All of the errors above are mistakes you don't see. The mistakes outside investors do see cost more money, but in many respects, they are no worse than missed opportunities:

"The mistakes you see. I made a mistake when I bought U.S. Air Preferred some years ago. I had a lot of money around. I make mistakes when I get cash. Charlie tells me to go to a bar instead."

"The bigger mistakes are the ones of omission. Back when I had $10,000, I put $2,000 of it into a Sinclair Service Station, which I lost, so the opportunity cost on that money is about $6 billion right now-- fairly big mistakes.
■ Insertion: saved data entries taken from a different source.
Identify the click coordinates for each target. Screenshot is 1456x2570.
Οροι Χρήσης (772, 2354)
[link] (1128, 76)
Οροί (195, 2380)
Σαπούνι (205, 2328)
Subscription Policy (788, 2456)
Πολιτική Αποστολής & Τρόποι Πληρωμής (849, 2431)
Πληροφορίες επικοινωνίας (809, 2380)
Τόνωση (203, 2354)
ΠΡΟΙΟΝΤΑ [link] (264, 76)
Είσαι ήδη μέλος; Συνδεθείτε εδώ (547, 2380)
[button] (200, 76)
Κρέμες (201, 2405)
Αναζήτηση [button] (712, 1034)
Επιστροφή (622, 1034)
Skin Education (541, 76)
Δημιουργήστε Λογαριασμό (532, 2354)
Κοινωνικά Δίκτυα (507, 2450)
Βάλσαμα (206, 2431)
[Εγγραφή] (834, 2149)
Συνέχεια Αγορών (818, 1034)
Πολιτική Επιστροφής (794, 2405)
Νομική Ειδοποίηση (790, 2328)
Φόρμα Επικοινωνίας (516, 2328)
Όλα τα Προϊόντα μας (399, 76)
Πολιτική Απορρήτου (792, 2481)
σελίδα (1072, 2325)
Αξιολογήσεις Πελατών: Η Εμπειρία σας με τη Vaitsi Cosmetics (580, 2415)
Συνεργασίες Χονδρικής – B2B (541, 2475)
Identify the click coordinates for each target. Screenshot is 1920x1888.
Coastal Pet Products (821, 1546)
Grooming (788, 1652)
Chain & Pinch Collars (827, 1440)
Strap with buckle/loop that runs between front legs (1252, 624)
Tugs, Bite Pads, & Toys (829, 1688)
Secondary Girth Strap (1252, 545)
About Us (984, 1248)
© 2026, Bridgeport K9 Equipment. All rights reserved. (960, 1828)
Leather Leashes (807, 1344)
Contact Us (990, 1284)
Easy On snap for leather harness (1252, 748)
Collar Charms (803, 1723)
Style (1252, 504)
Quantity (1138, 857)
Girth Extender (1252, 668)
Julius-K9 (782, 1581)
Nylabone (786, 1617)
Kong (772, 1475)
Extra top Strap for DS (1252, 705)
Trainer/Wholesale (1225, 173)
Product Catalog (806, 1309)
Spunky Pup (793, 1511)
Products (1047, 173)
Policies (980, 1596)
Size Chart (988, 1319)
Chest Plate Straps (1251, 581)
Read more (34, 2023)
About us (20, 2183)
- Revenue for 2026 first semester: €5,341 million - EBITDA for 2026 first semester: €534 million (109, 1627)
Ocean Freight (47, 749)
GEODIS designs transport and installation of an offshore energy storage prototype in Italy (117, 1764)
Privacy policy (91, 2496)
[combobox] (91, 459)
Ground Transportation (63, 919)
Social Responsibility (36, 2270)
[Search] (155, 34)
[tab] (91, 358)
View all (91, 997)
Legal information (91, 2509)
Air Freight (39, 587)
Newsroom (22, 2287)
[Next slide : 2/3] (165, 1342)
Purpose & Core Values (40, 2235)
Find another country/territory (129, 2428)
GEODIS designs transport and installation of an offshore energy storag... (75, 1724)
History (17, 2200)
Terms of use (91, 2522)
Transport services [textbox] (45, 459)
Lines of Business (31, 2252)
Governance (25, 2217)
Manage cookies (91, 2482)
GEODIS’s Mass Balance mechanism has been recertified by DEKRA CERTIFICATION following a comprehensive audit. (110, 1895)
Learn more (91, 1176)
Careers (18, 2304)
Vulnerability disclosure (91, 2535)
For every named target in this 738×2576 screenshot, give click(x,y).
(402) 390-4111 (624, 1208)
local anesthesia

It makes me feel good when my Berkshire goes down, because the cost of my Sinclair Station goes down too. My 20% opportunity cost."

Inaction, and action for the sake of action. These seem to be the two main buckets of mistakes Buffett singles out, and they can tell us a lot. First, if you have cash, never invest for the sake of investing. Second, don't regret your mistakes. You'll only know if you missed out on a great investment opportunity once that opportunity has unfolded.

So don't beat yourself up about missing that multi-bagger stock. There will be other opportunities, opportunities you may understand better, which you buy into with a much higher conviction. Or as Buffett concludes his speech:

"We never look back. We just figure there is so much to look forward to that there is no sense thinking of what we might have done. It just doesn’t make any difference. You can only live life forward. You can learn something perhaps from the mistakes, but the big thing to do is to stick with the businesses you understand."

Disclosure: The author owns shares of Berkshire Hathaway.